Ich danke für die Einladung, aber ich fürchte, so viel Bier wie ich für ein Fußballspiel bräuchte, kann ich gar nicht trinken. Mit großen Entsetzen stellte ich gerade fest, dass das Spiel ja erst zu einer Zeit ausgetragen wird, zu der bereits alle Friseure geschlossen haben. Daher bin ich noch auf der Suche nach einem Alternativprogramm.
am donnerstag kannst du warhscheinlich sogar ein ganzes kino für dich alleine haben.
[…] als in diesem Auszug aus dem „Tagebuch eines EM-Verweigerers” im boschblog könnte ich es auch nicht formulieren, daher hier die herzliche Aufforderung an alle […]
Irgendwie kommt mir das doch bekannt vor ;) Aber ich muss gestehen, dass ich Fussball schaue. Allerdings nur zu einer EM oder WM, der Rest ist mir völlig egal. Irgendwie macht es eben doch Spass, mit ein paar Hundert anderen Leuten vor einer Großbildleinwand zu stehen, Bier zu Trinken und dann gleichzeitig los zu Jubel, oder eben auch nicht ;)

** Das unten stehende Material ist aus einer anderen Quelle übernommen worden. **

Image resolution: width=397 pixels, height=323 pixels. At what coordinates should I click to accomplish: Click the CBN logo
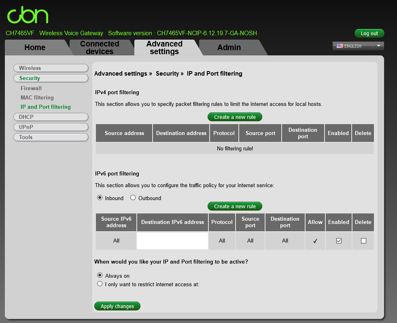[x=28, y=15]
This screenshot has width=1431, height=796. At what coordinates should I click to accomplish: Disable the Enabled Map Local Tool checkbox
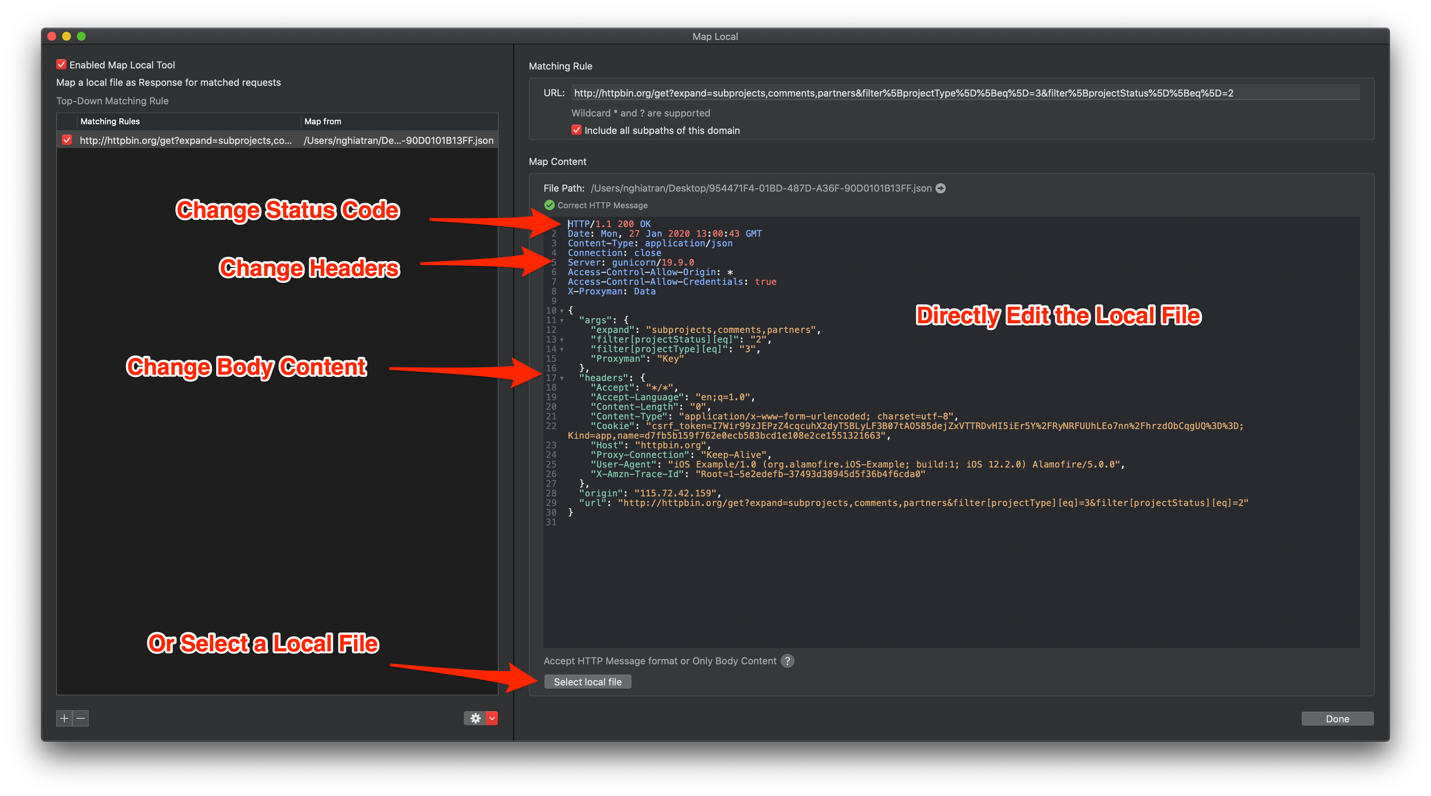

Jetzt hast dank dem gestriegen sieg sogar noch die Möglichkeit nächsten Mittwoch, wohl zum letzten mal, da das letzte spiel an einem sonntag stattfindet, einzukaufen ohne großen Rummel… Es sei denn die Läden machen schon früher zu :D
Lieber Herr Bosch,
ich bedauere sie ein bißchen.
Ja – sie (klein), die Frau an Ihrer Seite.
Mir jedenfalls, als Fußball-Egalo, gerät der Umstand, mit einem Fußballfanatiker verbandelt zu sein, in solchen Meisterschaftszeiten zum klaren Vorteil.
Außer dem Bereitstellen von lauwarmen Mahlzeiten, die sich umstandslos vom Sofa aus einnehmen lassen, bin ich von jeglichen Pflichten befreit.
Gut: ich muß gelegentlich Trost heucheln, wenn es nicht ganz so läuft, wie erhofft.
Aber sonst?
Leider sind die freien Abende für mich nun bald wieder vorbei und ich muß wieder Tatort mitgucken. Kein Vergnügen, sage ich Ihnen, weil ich dank meiner Hellsichtigkeit meistens nach spätestens 10 Minuten den Täter ausmache. Lautstark natürlich.
Eigentlich könnte ich das auch mal mit Tröte und Fähnchen tun. Au ja!
P.S.
Wo ich eh schon wieder ungebremst und jenseits aller Regeln von Interpunktion, Satzbau und Rechtschreibung….. kann ich ja auch noch schnell fragen:
Finden Sie nicht auch, daß der Herr Grau, bzw. sein Twitter-Icon, eine schier unglaubliche Ähnlichkeit mit den (einem) Tatort-Augen des Horst Lettenmayer hat ?
Vielleicht könnten Sie irgendwann nach der EM einmal ein Blogpost zu diesen Augen und Herrn Lettenmayer machen. Das könnte spannend werden!
Findet so
Ihre Cara
[…] Impressum « Tagebuch eines EM-Verweigerers Teil 2: Erste Einschränkungen […]
Soweit ich weiß, macht der Tatort gerade wie jedes Jahr Sommerpause. Auch ohne Fußball gäbe es da gerade nur eine Wiederholung.